● DOCUMENT:

::::::

10 Octobre 2012
La désillusion balzacinenne
(Repères : thème de l'illusion : présentation)
Après l'illusion du bonheur, entrons aujourd'hui dans ce qui est convenu d'appeler la désillusion.
L'ambition conduit à échafauder bien des projets plus ou moins réalistes. Il arrive cependant que tous les efforts ne soient pas couronnés de succès.
La Gazette Littéraire ne pouvait que mettre à l'honneur un célèbre auteur pour qui le mot « illusions » n'était pas un vain mot puisqu'il traverse de part en part toute sa prodigieuse œuvre, la comédie humaine. Balzac, puisque c'est de lui dont il s'agit, montre pleinement combien il est difficile de s'élever socialement.
Voyons aujourd'hui la distance qui sépare le rêve de la réalité surtout lorsqu'on est désargenté et issu de la province la plus reculée.

::::::

Entrées de données recueillies
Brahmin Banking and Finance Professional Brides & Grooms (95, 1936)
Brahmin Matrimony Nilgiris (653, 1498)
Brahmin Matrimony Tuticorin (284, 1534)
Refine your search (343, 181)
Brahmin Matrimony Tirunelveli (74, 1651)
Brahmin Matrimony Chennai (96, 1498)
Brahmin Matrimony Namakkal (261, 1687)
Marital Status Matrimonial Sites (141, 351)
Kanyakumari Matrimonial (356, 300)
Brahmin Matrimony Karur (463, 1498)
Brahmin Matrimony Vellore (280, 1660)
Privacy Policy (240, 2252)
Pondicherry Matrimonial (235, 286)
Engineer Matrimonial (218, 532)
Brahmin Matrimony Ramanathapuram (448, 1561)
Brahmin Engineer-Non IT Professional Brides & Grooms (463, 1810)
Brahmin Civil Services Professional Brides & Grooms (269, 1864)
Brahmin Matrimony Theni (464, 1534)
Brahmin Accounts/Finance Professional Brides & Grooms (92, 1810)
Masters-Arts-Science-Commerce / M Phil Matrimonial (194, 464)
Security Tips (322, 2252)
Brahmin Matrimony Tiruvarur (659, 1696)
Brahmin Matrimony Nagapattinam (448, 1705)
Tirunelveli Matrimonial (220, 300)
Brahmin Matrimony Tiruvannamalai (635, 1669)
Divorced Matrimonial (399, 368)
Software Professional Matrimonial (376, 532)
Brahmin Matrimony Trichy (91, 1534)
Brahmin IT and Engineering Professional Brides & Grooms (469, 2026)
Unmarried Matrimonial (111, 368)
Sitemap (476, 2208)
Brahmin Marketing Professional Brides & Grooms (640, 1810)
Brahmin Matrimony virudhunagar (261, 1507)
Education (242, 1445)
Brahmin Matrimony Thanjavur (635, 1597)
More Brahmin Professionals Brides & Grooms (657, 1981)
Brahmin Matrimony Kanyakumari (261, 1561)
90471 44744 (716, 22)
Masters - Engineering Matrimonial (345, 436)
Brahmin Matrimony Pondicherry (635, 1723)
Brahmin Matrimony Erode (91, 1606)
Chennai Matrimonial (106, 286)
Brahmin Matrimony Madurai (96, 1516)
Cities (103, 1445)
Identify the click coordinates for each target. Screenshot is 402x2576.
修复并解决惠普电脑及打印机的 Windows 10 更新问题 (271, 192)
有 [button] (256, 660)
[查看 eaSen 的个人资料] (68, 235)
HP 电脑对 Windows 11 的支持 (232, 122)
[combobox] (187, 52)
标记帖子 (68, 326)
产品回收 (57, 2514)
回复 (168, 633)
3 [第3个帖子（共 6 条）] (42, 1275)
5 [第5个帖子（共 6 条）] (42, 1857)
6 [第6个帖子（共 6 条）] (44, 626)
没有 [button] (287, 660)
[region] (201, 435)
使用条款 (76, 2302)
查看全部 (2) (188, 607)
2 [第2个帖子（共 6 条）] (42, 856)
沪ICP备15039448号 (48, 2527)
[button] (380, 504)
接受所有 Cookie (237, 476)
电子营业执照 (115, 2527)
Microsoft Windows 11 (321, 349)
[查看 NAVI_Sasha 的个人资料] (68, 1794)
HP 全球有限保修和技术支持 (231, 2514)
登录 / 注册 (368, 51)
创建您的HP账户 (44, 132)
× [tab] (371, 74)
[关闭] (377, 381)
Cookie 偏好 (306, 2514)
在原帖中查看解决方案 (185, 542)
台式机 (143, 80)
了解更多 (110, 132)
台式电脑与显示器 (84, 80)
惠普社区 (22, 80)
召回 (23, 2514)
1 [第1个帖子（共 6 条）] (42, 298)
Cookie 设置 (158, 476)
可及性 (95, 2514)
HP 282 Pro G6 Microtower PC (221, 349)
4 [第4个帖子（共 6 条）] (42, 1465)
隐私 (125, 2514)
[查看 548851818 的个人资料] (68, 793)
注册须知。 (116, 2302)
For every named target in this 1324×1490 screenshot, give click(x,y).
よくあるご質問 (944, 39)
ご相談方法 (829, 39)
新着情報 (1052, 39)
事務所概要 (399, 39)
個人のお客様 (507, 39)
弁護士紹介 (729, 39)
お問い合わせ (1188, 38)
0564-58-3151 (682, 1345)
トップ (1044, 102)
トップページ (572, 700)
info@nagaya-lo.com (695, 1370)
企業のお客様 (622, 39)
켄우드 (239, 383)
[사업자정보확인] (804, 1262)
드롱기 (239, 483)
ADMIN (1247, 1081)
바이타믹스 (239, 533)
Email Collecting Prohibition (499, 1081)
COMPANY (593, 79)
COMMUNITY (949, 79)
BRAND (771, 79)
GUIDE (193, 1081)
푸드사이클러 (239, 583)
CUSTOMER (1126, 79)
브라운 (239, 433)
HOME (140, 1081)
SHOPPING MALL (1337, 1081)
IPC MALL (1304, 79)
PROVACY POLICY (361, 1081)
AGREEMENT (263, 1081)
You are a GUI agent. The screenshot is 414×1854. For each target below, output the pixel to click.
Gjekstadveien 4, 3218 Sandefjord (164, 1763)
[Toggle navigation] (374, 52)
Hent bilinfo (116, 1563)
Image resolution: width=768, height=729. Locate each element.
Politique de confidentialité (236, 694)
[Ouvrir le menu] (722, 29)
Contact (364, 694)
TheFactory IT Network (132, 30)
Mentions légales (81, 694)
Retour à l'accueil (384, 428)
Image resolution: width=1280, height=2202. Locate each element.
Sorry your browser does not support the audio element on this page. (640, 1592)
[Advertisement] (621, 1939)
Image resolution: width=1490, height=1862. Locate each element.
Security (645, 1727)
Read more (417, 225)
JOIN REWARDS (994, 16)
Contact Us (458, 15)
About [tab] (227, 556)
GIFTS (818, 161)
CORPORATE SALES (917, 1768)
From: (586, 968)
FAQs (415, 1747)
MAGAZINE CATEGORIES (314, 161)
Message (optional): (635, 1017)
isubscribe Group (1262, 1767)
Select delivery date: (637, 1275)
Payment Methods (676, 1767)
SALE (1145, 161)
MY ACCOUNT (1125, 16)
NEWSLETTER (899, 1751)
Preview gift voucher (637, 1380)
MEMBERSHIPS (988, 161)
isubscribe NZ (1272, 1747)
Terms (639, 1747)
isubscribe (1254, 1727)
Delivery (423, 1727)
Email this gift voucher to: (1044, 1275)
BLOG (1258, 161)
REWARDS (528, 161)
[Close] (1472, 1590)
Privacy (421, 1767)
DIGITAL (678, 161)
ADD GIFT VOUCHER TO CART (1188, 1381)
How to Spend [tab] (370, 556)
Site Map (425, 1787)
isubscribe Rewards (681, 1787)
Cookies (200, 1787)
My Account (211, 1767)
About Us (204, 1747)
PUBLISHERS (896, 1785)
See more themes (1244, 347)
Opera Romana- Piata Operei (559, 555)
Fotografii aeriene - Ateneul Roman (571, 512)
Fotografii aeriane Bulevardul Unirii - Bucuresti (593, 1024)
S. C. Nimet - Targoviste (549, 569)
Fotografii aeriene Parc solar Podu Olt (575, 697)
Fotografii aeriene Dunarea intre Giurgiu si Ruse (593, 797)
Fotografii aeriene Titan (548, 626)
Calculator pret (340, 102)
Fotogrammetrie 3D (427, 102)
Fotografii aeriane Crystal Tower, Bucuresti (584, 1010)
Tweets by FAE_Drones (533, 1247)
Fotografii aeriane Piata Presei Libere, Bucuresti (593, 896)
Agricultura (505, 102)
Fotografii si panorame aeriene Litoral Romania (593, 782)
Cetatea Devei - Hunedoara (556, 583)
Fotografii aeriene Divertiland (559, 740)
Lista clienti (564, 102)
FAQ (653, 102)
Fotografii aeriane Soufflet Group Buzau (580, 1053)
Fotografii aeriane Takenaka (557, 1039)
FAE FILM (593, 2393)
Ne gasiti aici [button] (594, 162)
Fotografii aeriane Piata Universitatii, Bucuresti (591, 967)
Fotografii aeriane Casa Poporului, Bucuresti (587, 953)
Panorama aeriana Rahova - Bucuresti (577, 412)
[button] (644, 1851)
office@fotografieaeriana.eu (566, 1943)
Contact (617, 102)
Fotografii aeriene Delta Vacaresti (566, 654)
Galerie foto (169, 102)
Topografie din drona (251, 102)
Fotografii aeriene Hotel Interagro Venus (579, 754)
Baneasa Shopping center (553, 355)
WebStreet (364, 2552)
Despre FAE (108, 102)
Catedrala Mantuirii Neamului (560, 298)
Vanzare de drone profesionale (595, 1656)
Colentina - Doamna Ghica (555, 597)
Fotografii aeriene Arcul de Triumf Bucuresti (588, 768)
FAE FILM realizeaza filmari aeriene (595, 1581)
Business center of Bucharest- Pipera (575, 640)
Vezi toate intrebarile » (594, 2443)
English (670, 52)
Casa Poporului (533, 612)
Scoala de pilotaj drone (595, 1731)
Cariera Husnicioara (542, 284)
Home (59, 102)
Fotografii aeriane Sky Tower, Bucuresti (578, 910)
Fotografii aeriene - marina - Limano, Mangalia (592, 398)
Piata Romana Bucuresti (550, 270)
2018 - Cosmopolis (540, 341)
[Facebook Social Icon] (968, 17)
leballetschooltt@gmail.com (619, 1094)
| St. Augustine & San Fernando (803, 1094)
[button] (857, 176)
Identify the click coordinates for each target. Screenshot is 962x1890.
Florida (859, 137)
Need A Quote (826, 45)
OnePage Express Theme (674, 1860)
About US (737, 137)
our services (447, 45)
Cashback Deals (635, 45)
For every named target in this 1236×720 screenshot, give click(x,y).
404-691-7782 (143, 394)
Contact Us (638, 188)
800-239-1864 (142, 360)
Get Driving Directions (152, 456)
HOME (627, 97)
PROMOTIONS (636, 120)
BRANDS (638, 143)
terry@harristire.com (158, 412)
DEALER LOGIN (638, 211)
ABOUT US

::::::

● CONSIGNES:
1) Réécrivez le passage du texte sur Balzac qui va de « 10 Octobre 2012 » jusqu'à « d'appeler la désillusion. » inclus, en remplaçant « bonheur » par « plaisir ».
2) D'après le texte sur Balzac, quelle œuvre le mot « illusions » traverse-t-il de part en part ?

● RÉPONSES AUX CONSIGNES:
1)
10 Octobre 2012
La désillusion balzacinenne
(Repères : thème de l'illusion : présentation)
Après l'illusion du plaisir, entrons aujourd'hui dans ce qui est convenu d'appeler la désillusion.

2) La comédie humaine.